Of course, leaders can and should try to break this rule. They are honor-bound to act before their nation's predicament becomes acute. But doesn't this describe Emmanuel Macron in recent years? And look at his plight. If the French president had tried to pass his controversial budget in response to the sovereign debt crisis, rather than avoiding it, more listening would have been required. If he had raised the government retirement age in the middle of a crisis, and not to avoid it, the protests would not have been so intense. There are no votes in the preventive measures. Few of us mean it when we urge governments to think long term, repair roofs while the sun is shining, and so on.
Once you see Carter Base in one place, you'll start to see it everywhere. It is now clear that Europe could have weaned itself off Russian energy long ago. But it took a war to force the issue. India had decades to repeal the licensing law and other draconian government measures. But it took the severe economic crisis of 1991 to focus minds. (Including the eminent Manmohan Singh, Finance Minister and later Prime Minister who died three days before Carter.)
The problem with this argument is that it is akin to a kind of strategic defeatism: an active desire to make things worse and potentially get better. Well, to be clear, the “burn everything” slogan is unreasonable. In most cases, a crisis is just a crisis, not a prelude to reform. Otherwise, Argentina would have put its economic house in order decades ago. But if crisis is not a sufficient condition for change, I suggest that it has become a necessary condition. This is even more true in high-income countries, where enough voters have enough to lose that even small tweaks to the status quo can be provocative.

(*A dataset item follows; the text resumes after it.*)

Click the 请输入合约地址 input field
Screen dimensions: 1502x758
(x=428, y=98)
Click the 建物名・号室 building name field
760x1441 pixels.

And so for Britain. If there is any leader today who should reflect on Carter's life and times, it is Sir Keir Starmer. The Prime Minister has useful ideas, as does Carter. As with his “feel bad” speech, his gloom about the state of things at least shows that he understands how much change is needed. But as soon as he asks voters to bear some loss or disruption in the short term in order to achieve greater gains, he finds himself alone. He, like Carter, is stuck in one of those historical pockets where the national appetite for change is growing, but not at the right time to manage it. And why? Brexit is a drag on economic growth, but not so catastrophic as to require an immediate review. The NHS is forever teetering on the precipice without quite falling off it. While some areas threaten to get worse (schools), something else is improving to compensate (planning). Things are potentially bad. That's not bad enough. Those who think Starmer is too cautious may be overestimating the role of individual agency. It is the public that decides when it is ready to make the difficult trade-offs.
In politics, as in marriage, there is a big difference between dissatisfaction and breaking point. Any radical political program in the United States in 1972 or 1976 would have been dropped dead from the press. It didn't take long for it to fit in nicely with the general mood. Carter's tragedy was a tragedy of timing, not talent. Now Britain, like America in his time, is still a few years away from that moment in the lives of nations when voters look around and finally say: “Enough is enough.”